Seguimos meditando detalladamente el capítulo 17 de San Juan, que es expresión eminente de la profunda relación entre el Padre y el Hijo. Alzando los ojos al cielo, Jesús dijo a su Padre:
“He manifestado tu Nombre a los hombres que del mundo me diste. Eran tuyos y me los diste, y han guardado tu palabra” (Jn 17,6).
Es el Hijo de Dios quien nos revela el Nombre del Padre, quien nos lo da a conocer y nos muestra su bondad, pues “nadie conoce al Padre sino el Hijo y aquel a quien el Hijo quiera revelarlo” (Mt 11,27b).
Este es el fuego que arde en el Corazón de Jesús; este es su impulso, que lo mueve a toda hora y en todo lugar, y que lo sostiene aun en las horas más amargas: el Padre le ha encomendado a los hombres.
Nuestro Padre no pudo haber puesto en mejores manos a sus ovejas que bajo el cuidado de su amado Hijo, el Buen Pastor, que da su vida por ellas (Jn 10,11). En efecto, son sus hijos, a los cuales Él llamó a la vida para que tuvieran parte en la plenitud de su amor; son sus hijos, a los que envuelve con la plenitud de su amor. Son sus hijos, que han de volver al camino después de haberse extraviado y vivir como hijos suyos. Son sus hijos, que han de conocer, honrar y amar a su Padre del cielo.
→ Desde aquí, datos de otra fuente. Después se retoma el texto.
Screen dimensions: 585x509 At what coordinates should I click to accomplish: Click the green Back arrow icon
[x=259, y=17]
¿A quién más podría haber enviado el Padre para rescatarlos de la noche del pecado y de la ignorancia?
Sólo a Aquél que lo conoce como Él es en verdad;
Sólo Él, que actúa en la plenitud de su amor;
Sólo Él, que sabe tratar conforme a la Voluntad del Padre el tesoro que le ha sido encomendado;
Sólo Él, que permanece fiel a su misión hasta la muerte;
Sólo Aquél en quien el Padre mismo viene a nuestro encuentro.
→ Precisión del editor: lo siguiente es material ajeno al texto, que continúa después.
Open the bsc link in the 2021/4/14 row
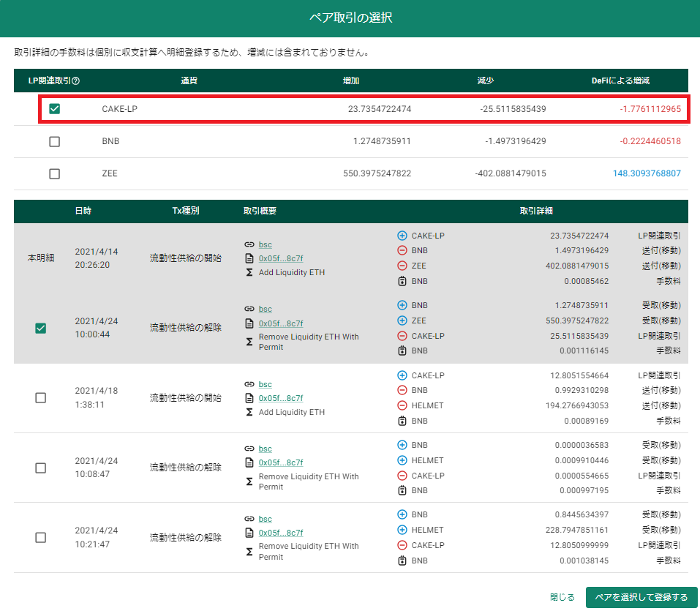This screenshot has height=611, width=700. [266, 244]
Y, al volver al Padre, Jesús trae consigo su trofeo:
Son todos aquellos que han guardado la Palabra de Dios, de tal modo que cobró vida en ellos.
Son aquellos que se han abandonado en el Hijo de Dios y le han guardado fidelidad.
Son aquellos en cuyos corazones el Espíritu clama: “Abbá, Padre” (Gal 4,6).